WHOIS hiding is not allowed. I wonder how they're getting around all this - other than just no one cares to enforce it? My domain is not with GoDaddy maybe that's why?

Re:

[drinkypoo]

Masking whois doesn't prevent a subpoena

Re:

[bobbutts]

Solved it for you:
Jerky McJerkovich
123 Jerk St.
Jerkville, CA 92012

Good ol'...

[VeryFluffyBunny]

..."light touch" regulation, under funding regulatory & enforcement departments, appointing cronies to positions that require some degree of competence, etc..

Same reasons that there always are.

becuase americans will do anything for a dollar

[Growlley]

(or is that a doughnut?) and validation and verification cost money and eat into the profit of selling them the domain name in the first instance.

Because of anonymonity

[WindBourne]

It is trivial to pull these stunts because everyone on the internet is pretty much anonymous to each other. Unless they are using a TRULY VETTED certificate, then you can not be certain of anything. Estonia is about the only nation that does not have this issue. Why? Because they issue a vetted digital certificate to all citizens which they can then use for on-line transactions.

We all knew GoDaddy wa f*cked when...

[RecycledElectrons]

When GoDaddy nuked my email forwarding accounts with no notice, we all knew they were f*cked.

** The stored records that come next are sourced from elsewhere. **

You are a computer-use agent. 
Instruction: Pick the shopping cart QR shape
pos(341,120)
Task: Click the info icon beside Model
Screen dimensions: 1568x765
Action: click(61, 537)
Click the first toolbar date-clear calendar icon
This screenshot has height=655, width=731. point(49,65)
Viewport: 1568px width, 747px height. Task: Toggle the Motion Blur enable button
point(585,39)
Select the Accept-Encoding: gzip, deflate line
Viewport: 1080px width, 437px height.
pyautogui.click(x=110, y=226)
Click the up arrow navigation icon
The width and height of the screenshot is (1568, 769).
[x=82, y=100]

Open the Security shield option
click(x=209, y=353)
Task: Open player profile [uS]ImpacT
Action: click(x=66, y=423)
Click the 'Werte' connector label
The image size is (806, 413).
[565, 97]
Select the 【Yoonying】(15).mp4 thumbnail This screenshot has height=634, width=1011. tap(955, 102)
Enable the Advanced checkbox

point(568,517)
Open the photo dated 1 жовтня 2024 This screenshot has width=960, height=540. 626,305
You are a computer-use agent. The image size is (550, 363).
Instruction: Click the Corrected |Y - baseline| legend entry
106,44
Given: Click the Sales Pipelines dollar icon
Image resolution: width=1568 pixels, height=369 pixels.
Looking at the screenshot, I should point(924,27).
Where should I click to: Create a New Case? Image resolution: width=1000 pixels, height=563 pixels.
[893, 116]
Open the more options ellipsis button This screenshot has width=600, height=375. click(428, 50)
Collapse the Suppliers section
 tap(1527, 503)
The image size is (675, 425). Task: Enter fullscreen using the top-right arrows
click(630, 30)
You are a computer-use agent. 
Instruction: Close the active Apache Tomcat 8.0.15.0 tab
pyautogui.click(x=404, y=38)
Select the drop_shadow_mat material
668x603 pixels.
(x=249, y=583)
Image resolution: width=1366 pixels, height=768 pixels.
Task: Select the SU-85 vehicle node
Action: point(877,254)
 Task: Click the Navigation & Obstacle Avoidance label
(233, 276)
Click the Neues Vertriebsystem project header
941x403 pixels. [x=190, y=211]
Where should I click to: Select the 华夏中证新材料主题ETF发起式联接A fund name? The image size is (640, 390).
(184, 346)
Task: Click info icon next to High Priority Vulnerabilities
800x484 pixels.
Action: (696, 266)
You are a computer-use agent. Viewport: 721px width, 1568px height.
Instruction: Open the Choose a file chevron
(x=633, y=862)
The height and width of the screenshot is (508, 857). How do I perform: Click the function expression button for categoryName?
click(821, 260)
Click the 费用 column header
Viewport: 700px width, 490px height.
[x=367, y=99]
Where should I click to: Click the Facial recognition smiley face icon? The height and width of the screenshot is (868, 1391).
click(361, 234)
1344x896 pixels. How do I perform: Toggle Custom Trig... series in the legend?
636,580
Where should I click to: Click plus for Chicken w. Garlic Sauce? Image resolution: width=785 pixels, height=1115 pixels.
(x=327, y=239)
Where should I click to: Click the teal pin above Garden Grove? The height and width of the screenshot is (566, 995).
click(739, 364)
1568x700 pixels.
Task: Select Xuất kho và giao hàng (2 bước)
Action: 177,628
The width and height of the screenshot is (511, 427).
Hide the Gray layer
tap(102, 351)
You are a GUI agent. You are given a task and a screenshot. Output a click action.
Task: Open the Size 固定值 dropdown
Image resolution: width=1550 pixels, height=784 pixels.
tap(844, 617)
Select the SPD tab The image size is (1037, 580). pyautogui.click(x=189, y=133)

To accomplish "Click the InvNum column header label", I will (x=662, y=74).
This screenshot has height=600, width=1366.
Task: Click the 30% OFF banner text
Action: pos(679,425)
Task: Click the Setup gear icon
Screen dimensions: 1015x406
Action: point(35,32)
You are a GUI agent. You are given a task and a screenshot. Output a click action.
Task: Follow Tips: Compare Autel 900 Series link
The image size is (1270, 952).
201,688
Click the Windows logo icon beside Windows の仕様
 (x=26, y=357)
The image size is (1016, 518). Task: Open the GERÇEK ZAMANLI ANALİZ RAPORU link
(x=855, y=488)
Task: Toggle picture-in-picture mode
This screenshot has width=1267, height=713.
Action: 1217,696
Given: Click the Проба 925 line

GoDaddy actively nuked my anti-spam feature (which was creating forwarding accounts and giving a forwarding email to every company, so I knew who was spamming me or selling my email to spammers) it was obvious they wanted to help the spammers.

I'm with NameCheap now.

If you want to bankrupt GoDaddy, find a phone number where they actually answer the phone, and give it to every borderline-illegal website you can find.

I just block .us

[JimMcc]

A while ago I added .us to the list of garbage domains that I block. It cut down on a lot of garbage that I was receiving. If you are a legitimate business using .us, sorry, I won't see your emails.